--- DATA TO EXAMINE ---
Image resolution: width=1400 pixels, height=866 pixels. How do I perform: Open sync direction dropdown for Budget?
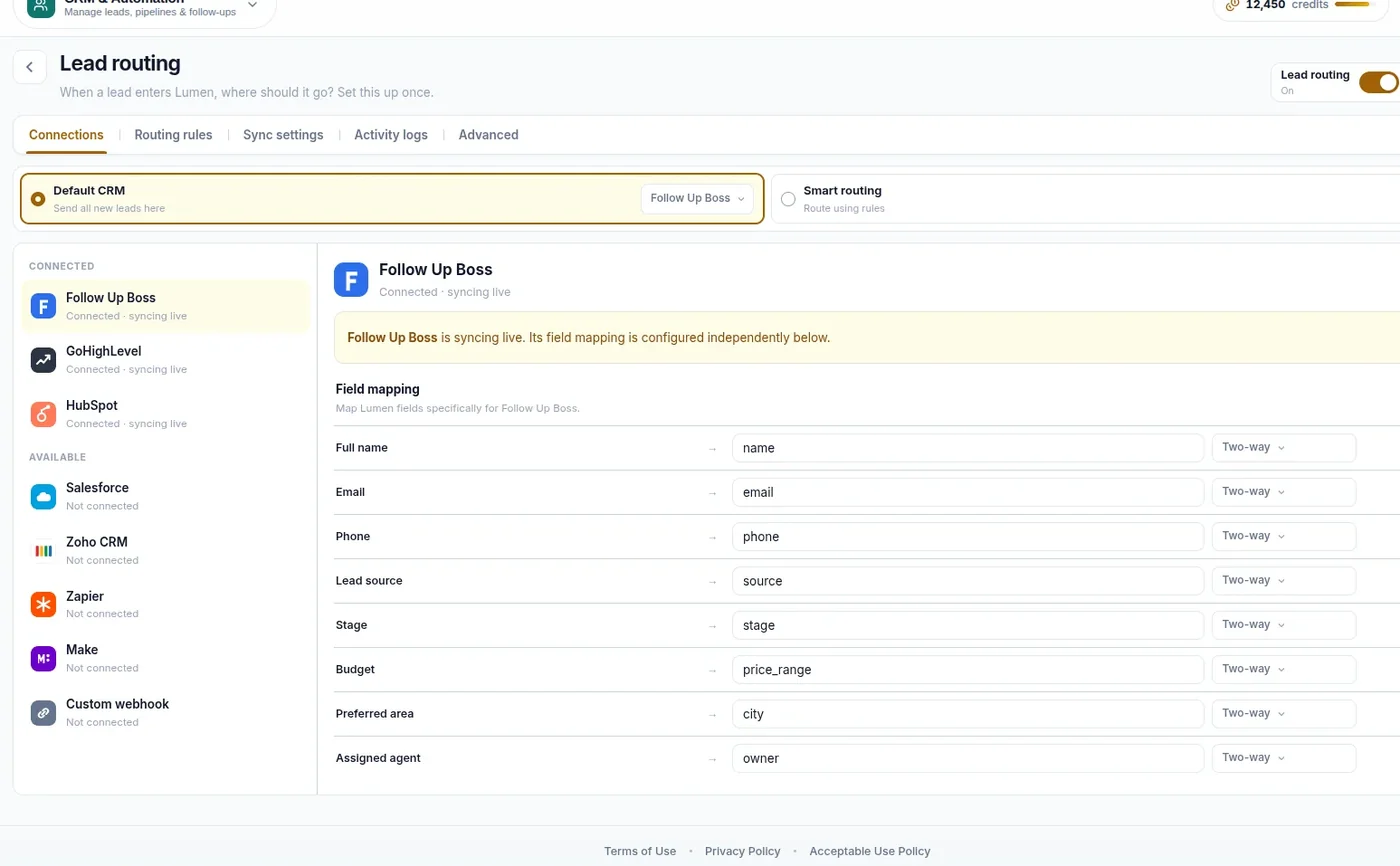point(1284,669)
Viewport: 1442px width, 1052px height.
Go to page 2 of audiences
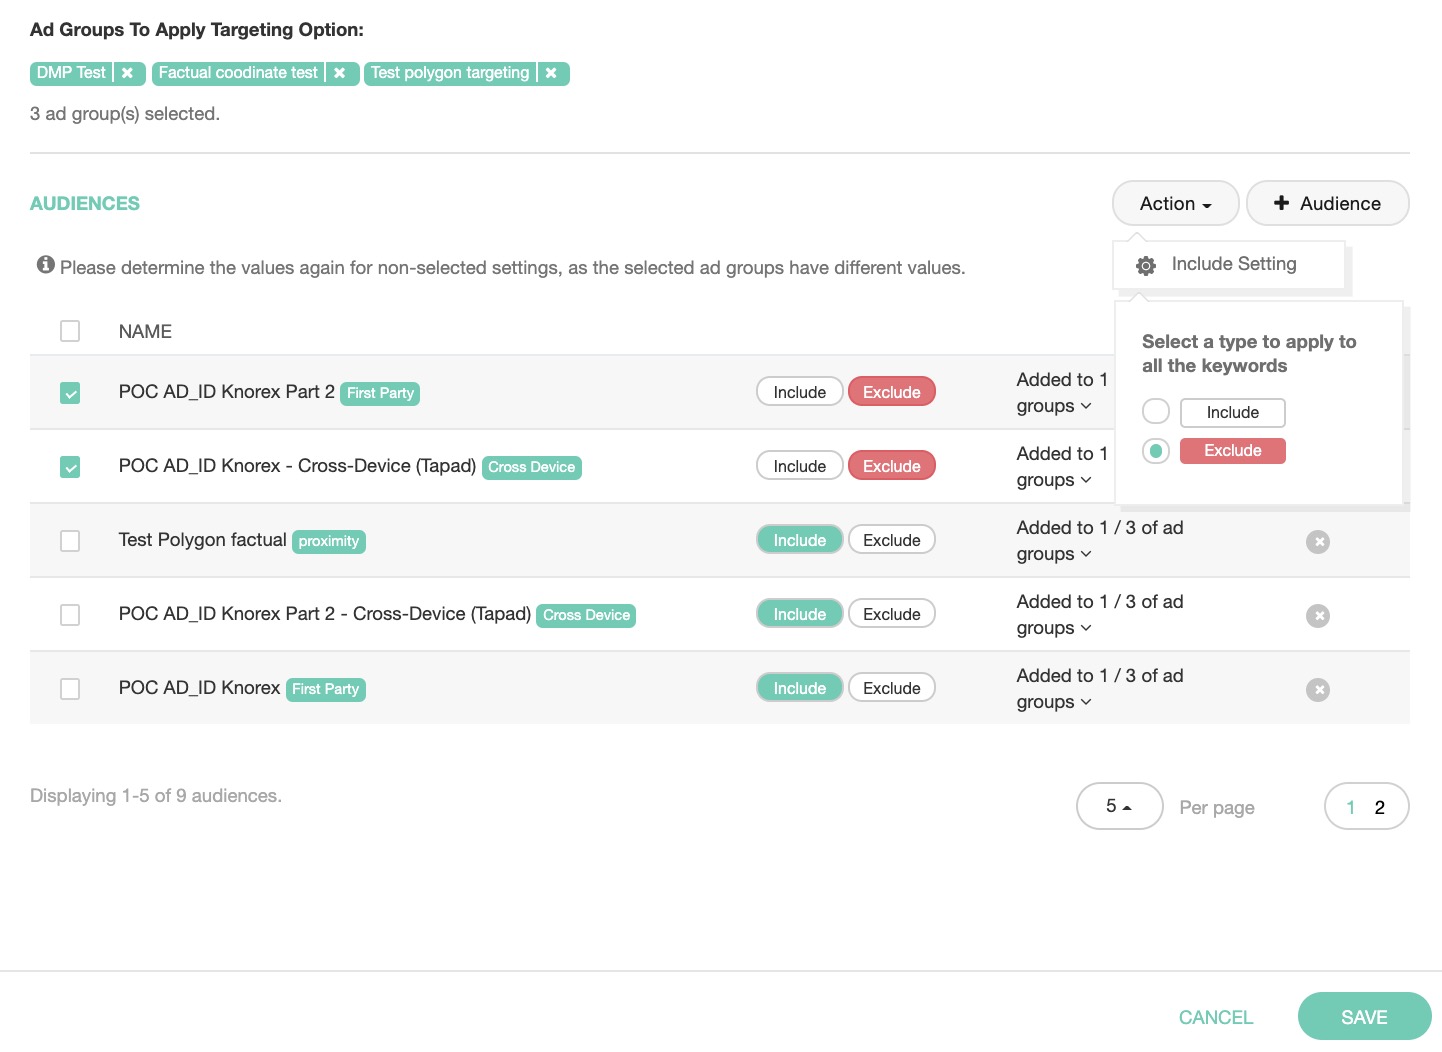[1379, 807]
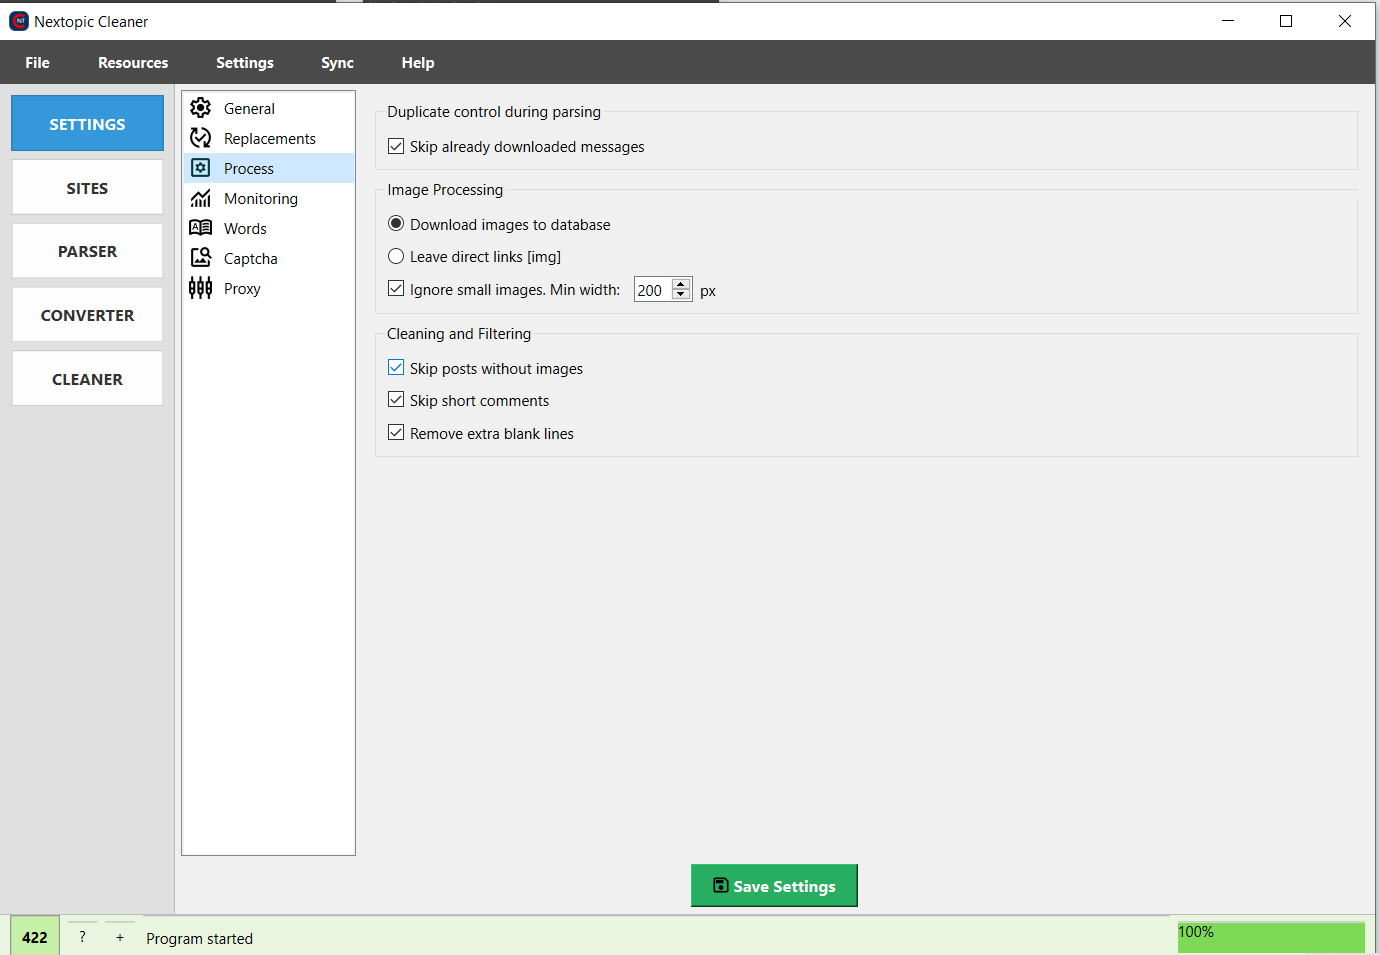Screen dimensions: 1380x955
Task: Click the 100% progress bar
Action: [1270, 937]
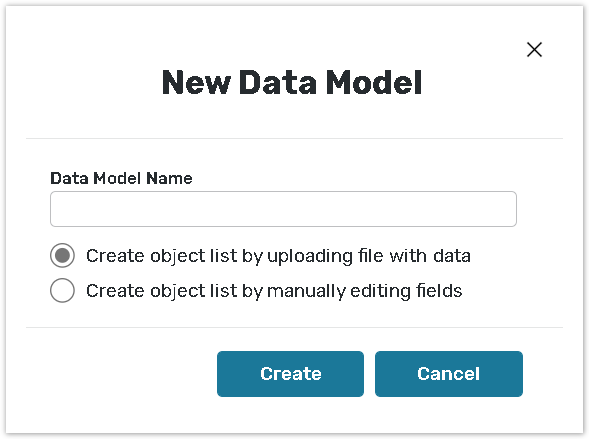Pick the unselected radio circle for manual editing

[62, 290]
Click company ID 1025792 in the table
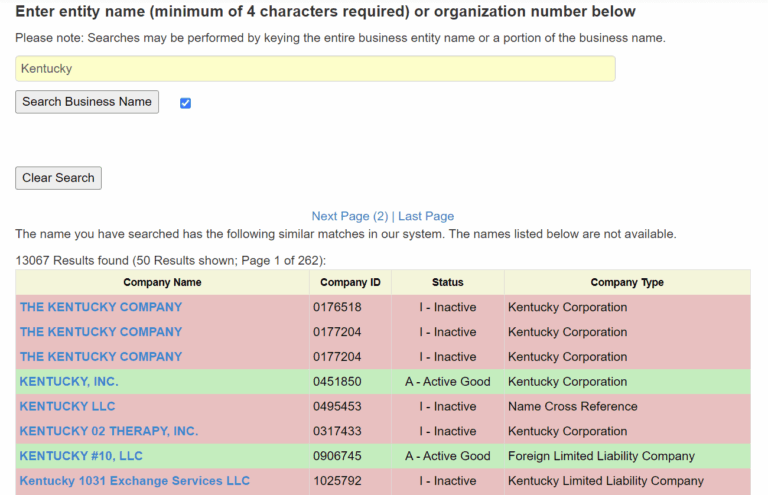 (337, 481)
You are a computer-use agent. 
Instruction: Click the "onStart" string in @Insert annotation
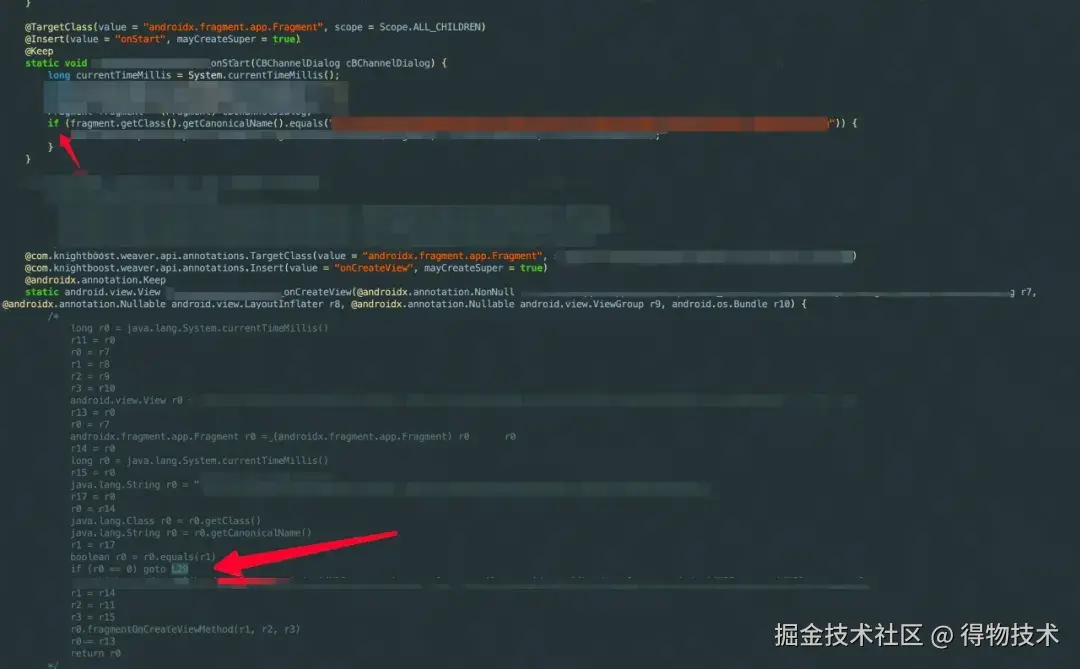(x=141, y=39)
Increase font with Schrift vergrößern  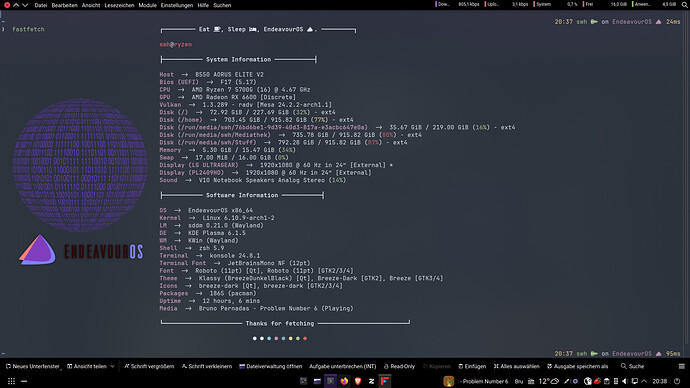click(x=149, y=366)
---
TO DO » Would you please repeat only the lines above, beginning at the one that has "Go to page 2 of audiences" and stopping after the one that has "You are a computer-use agent.", exactly and with no pictures?

ANSWER BOX »
Go to page 2 of audiences
[1379, 807]
Screen dimensions: 1380x955
Task: Click the 100% progress bar
Action: [1270, 937]
Pick the unselected radio circle for manual editing

[62, 290]
Click company ID 1025792 in the table
 (337, 481)
You are a computer-use agent. 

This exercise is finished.